Accelerating the detection of unfeasible hypothetical zeolites via symmetric local interatomic distance criteria

In silico prediction of potential synthetic targets is the prerequisite for function-led discovery of new zeolites. Millions of hypothetical zeolitic structures have been predicted via various computational methods, but most of them are experimentally inaccessible under conventional synthetic conditions. Screening out unfeasible structures is crucial for the selection of synthetic targets with desired functions. The local interatomic distance (LID) criteria are a set of structure rules strictly obeyed by all existing zeolite framework types. Using these criteria, many unfeasible hypothetical structures have been detected. However, to calculate their LIDs, all hypothetical structures need to be fully optimized without symmetry constraints.

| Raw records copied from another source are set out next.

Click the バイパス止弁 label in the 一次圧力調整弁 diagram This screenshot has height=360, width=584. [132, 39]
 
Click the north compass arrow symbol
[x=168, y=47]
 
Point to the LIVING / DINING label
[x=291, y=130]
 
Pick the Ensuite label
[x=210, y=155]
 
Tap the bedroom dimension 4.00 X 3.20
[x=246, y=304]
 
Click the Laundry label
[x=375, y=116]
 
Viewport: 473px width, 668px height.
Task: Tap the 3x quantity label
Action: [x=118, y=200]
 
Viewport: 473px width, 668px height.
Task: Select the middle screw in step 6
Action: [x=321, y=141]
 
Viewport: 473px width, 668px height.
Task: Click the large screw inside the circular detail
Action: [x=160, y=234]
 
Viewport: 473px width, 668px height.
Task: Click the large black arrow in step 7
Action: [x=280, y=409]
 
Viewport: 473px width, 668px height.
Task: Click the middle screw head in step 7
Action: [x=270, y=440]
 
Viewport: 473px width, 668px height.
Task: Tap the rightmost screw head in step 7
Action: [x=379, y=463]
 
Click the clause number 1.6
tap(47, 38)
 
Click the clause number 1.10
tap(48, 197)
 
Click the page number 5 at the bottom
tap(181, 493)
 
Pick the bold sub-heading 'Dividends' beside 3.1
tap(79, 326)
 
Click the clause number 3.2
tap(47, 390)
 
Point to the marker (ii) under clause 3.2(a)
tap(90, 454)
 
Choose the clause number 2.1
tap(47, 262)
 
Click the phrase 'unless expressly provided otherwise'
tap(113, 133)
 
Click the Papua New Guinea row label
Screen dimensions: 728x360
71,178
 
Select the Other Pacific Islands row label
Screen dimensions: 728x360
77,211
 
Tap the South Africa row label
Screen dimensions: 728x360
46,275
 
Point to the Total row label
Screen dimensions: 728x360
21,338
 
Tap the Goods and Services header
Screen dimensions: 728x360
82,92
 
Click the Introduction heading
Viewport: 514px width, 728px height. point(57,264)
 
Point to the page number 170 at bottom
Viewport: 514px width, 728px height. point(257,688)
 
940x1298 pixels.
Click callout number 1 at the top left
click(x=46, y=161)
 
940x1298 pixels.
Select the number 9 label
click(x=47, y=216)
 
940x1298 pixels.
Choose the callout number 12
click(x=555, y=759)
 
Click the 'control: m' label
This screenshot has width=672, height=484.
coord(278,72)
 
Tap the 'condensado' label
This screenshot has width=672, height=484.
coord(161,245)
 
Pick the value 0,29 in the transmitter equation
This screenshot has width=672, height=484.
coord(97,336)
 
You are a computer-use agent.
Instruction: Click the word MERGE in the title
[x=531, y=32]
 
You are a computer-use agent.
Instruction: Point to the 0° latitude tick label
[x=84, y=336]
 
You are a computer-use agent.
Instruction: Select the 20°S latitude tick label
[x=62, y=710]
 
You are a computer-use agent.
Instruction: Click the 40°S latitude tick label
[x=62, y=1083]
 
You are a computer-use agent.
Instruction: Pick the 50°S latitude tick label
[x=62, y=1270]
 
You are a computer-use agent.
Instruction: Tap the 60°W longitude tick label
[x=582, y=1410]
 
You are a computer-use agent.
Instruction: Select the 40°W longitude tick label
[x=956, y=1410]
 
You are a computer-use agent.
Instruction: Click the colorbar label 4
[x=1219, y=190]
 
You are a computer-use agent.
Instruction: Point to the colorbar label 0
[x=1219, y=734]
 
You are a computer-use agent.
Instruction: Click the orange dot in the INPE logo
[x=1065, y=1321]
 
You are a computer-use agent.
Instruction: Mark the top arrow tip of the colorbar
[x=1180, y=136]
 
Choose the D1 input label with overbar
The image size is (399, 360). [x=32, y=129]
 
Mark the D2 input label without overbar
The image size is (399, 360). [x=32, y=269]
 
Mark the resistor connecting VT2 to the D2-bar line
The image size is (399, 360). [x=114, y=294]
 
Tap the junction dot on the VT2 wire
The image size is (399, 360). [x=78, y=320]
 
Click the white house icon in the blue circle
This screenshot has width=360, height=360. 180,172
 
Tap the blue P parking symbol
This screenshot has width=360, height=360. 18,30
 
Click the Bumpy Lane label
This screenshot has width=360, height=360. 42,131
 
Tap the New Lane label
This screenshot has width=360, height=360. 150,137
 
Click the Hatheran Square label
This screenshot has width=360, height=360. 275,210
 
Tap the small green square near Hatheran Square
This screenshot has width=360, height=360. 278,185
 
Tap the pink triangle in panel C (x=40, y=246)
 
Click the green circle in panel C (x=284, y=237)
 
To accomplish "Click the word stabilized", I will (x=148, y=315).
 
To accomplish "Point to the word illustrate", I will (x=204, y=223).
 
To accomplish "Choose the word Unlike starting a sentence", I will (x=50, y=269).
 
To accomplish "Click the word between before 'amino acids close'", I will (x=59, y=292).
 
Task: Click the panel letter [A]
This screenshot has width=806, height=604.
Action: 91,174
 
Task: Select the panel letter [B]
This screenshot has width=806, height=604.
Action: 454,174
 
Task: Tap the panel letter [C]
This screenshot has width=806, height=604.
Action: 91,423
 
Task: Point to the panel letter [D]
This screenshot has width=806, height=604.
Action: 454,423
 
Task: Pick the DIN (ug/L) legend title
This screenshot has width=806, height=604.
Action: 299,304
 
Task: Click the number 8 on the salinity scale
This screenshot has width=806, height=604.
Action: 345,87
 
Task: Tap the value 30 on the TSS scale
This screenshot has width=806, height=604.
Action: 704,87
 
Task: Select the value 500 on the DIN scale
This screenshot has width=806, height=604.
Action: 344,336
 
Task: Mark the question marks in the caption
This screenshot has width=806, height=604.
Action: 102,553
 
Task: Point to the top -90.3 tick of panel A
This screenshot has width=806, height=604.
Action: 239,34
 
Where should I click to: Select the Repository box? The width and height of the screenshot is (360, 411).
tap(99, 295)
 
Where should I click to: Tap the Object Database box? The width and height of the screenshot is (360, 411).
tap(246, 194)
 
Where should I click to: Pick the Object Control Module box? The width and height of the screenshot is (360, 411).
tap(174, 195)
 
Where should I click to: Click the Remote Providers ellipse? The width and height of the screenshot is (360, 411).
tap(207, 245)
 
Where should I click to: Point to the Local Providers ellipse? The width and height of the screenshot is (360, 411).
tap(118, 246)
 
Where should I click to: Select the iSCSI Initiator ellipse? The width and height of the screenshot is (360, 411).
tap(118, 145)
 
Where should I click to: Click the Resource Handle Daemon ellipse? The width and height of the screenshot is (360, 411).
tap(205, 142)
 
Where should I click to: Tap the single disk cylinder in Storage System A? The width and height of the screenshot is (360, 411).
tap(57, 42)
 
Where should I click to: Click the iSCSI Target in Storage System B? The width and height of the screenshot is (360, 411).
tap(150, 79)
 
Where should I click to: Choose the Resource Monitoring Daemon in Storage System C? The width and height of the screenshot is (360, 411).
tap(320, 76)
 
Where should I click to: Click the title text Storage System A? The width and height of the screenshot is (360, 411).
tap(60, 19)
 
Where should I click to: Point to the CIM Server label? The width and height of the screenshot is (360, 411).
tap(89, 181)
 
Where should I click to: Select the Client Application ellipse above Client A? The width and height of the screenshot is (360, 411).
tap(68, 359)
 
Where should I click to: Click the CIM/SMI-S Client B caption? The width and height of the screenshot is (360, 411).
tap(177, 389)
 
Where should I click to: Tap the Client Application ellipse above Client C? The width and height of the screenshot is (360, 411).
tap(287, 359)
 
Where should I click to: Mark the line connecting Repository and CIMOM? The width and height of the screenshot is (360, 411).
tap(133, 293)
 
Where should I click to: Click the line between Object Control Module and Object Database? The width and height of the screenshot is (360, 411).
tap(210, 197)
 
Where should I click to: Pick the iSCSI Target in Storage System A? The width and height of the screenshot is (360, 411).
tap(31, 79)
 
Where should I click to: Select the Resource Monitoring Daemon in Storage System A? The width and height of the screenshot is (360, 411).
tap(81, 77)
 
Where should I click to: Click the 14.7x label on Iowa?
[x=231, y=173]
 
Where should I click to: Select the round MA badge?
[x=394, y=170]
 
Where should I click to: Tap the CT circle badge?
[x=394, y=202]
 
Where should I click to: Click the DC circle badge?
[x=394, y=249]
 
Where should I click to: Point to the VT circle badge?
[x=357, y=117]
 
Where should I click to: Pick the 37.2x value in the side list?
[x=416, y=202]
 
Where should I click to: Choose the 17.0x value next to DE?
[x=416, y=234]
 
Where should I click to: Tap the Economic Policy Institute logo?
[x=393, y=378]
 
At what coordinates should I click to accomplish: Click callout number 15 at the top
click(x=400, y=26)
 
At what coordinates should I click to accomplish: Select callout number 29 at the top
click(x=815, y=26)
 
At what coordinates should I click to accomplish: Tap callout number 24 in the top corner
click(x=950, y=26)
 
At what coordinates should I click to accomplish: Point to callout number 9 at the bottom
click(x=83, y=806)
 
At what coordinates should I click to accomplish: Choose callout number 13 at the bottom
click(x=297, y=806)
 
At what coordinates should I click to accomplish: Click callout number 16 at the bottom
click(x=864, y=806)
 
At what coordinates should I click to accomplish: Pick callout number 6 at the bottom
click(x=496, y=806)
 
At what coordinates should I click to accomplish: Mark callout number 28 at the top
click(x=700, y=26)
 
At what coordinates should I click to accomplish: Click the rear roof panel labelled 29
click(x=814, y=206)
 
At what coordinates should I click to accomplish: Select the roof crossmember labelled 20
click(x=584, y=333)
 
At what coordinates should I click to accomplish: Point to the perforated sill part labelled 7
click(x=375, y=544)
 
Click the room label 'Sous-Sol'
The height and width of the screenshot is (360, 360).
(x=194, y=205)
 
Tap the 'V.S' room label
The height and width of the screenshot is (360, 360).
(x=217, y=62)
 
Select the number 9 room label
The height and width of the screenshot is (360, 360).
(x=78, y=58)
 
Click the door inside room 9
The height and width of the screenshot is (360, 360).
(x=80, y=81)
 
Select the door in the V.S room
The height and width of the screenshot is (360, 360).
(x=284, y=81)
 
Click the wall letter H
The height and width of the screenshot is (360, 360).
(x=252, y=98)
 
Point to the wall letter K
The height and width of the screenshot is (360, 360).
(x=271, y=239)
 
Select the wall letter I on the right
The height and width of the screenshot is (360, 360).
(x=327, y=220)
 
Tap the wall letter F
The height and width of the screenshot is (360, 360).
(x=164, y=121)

When evaluating a large number of hypothetical structures, such calculations may become too computationally expensive due to the forbiddingly high degree of freedom. Here, we propose calculating LIDs among structures optimized with symmetry constraints and using them as new structure evaluation criteria, i.e., the LID_sym criteria, to screen out unfeasible hypothetical structures. We find that the LID_sym criteria can detect unfeasible structures as many as the original non-symmetric LID criteria do, yet require at least one order of magnitude less computation at the initial geometry optimization stage.